- **What you need to do**: Please filter the entries and return only the lines that include "Training".

- **Data to process**:
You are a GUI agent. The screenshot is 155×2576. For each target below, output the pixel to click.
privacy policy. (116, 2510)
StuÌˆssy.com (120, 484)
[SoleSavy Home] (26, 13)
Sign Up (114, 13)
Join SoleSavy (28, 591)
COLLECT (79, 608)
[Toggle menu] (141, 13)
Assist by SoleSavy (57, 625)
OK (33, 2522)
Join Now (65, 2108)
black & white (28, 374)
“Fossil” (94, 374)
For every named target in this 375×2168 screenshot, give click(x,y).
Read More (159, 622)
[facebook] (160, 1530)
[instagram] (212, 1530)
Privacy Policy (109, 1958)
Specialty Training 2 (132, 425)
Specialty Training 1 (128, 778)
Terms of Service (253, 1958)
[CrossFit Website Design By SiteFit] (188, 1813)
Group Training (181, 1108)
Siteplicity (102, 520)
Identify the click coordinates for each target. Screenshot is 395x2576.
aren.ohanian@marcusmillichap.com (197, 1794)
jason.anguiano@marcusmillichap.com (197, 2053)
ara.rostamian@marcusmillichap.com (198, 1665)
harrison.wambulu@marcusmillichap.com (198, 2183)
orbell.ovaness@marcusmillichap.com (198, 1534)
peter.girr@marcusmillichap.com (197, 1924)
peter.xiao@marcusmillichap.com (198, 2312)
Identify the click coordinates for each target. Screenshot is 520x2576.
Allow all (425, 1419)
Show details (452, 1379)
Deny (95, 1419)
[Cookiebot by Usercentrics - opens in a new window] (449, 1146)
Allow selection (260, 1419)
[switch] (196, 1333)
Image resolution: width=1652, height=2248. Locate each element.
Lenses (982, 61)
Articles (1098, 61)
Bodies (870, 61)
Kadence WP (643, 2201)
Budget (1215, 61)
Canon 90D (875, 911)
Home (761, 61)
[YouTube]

- **Reply**:
Specialty Training 2 (132, 425)
Specialty Training 1 (128, 778)
Group Training (181, 1108)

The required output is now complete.